Problem to work on:
Copy out the Marriage Builders forum page below, starting at "Welcome to the" up to and including "to your participation.".

Page excerpt:
Welcome to the
Marriage Builders® Discussion Forum

This is a community where people come in search of marriage related support, answers, or encouragement. Also, information about the Marriage Builders principles can be found in the books available for sale in the Marriage Builders® Bookstore.
If you would like to join our guidance forum, please read the Announcement Forum for instructions, rules, & guidelines.
The members of this community are peers and not professionals. Professional coaching is available by clicking on the link titled Coaching Center at the top of this page.
We trust that you will find the Marriage Builders® Discussion Forum to be a helpful resource for you. We look forward to your participation.
Once you have reviewed all the FAQ, tech support and announcement information, if you still have problems that are not addressed, please e-mail the administrators at mbrestored@gmail.com
Previous Thread
Next Thread
Print Thread
Page 2 of 32 1 2 3 4 31 32
#454911 01/04/05 02:11 PM
Joined: Jan 2005
Posts: 713
G
Member
Member
G Offline
Joined: Jan 2005
Posts: 713
Hi Truetoself and Rocked. Your posts have been my story. I found out right after Thanksgiving that my husband of 7 years this month had a year long affair with a girl who works for him. She has been his employee for 2 years and they have been having an affair for 1 year.

I know her and always liked her. She was always very nice and sweet to me (even when this was all going on) and I trusted her to leave my husband alone even though I knew she was attracted to him (she's a white girl who only dates black guys and my husband is a good looking black guy), so I assumed an attraction on her part.

Because I liked her and trusted my husband to be faithful to me as he has always been a decent Christian man (during the affair we attended church regularly, did devotionals at night, prayed together, etc.) I never excepted them to cross the line.

Dataset excerpts:
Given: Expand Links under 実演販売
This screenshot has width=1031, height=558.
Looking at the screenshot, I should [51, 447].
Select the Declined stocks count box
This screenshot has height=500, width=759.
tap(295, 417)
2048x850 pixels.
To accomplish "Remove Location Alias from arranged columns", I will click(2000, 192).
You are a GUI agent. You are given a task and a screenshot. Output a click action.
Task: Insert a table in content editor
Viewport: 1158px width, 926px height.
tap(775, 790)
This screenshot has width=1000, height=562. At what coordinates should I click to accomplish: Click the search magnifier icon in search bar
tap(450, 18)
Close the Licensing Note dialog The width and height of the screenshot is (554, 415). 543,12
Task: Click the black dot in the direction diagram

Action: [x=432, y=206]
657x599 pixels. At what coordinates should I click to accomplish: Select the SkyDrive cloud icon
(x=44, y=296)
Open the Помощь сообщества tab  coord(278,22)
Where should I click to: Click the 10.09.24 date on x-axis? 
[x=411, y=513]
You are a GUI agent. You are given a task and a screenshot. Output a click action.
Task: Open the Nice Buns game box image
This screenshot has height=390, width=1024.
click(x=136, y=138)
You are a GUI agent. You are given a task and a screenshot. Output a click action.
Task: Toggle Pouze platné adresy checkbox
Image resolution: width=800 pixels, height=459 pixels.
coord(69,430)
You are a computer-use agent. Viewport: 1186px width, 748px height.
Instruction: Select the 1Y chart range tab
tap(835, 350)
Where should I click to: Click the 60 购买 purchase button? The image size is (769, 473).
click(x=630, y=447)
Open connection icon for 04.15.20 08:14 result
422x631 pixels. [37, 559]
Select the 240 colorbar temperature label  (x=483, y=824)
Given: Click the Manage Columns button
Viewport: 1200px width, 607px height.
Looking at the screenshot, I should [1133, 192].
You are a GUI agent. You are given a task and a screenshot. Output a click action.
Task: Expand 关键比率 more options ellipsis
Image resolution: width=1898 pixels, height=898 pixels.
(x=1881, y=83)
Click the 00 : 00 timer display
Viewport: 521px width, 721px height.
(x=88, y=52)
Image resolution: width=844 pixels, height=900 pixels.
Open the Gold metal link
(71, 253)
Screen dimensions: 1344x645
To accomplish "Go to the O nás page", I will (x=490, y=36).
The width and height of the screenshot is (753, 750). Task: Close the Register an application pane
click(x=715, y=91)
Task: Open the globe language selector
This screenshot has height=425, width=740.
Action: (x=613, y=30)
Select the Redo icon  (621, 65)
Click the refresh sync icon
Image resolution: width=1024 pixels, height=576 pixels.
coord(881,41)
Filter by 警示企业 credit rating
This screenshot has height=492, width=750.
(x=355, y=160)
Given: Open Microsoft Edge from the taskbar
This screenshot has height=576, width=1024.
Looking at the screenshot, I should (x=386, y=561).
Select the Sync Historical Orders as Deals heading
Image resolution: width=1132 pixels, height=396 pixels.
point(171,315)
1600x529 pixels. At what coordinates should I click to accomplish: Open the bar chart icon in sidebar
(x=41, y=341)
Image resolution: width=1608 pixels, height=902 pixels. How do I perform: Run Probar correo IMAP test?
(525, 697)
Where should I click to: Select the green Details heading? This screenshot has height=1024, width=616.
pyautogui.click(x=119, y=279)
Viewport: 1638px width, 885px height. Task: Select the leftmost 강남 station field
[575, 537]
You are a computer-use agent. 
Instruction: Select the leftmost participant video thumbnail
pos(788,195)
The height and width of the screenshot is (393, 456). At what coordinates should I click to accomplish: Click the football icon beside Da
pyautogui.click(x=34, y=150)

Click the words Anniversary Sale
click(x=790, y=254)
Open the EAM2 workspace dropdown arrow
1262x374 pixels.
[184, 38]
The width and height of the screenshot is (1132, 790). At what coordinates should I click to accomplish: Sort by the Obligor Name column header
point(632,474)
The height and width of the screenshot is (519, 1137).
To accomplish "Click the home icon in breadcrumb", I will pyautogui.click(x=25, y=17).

Answer box:
Welcome to the
Marriage Builders® Discussion Forum

This is a community where people come in search of marriage related support, answers, or encouragement. Also, information about the Marriage Builders principles can be found in the books available for sale in the Marriage Builders® Bookstore.
If you would like to join our guidance forum, please read the Announcement Forum for instructions, rules, & guidelines.
The members of this community are peers and not professionals. Professional coaching is available by clicking on the link titled Coaching Center at the top of this page.
We trust that you will find the Marriage Builders® Discussion Forum to be a helpful resource for you. We look forward to your participation.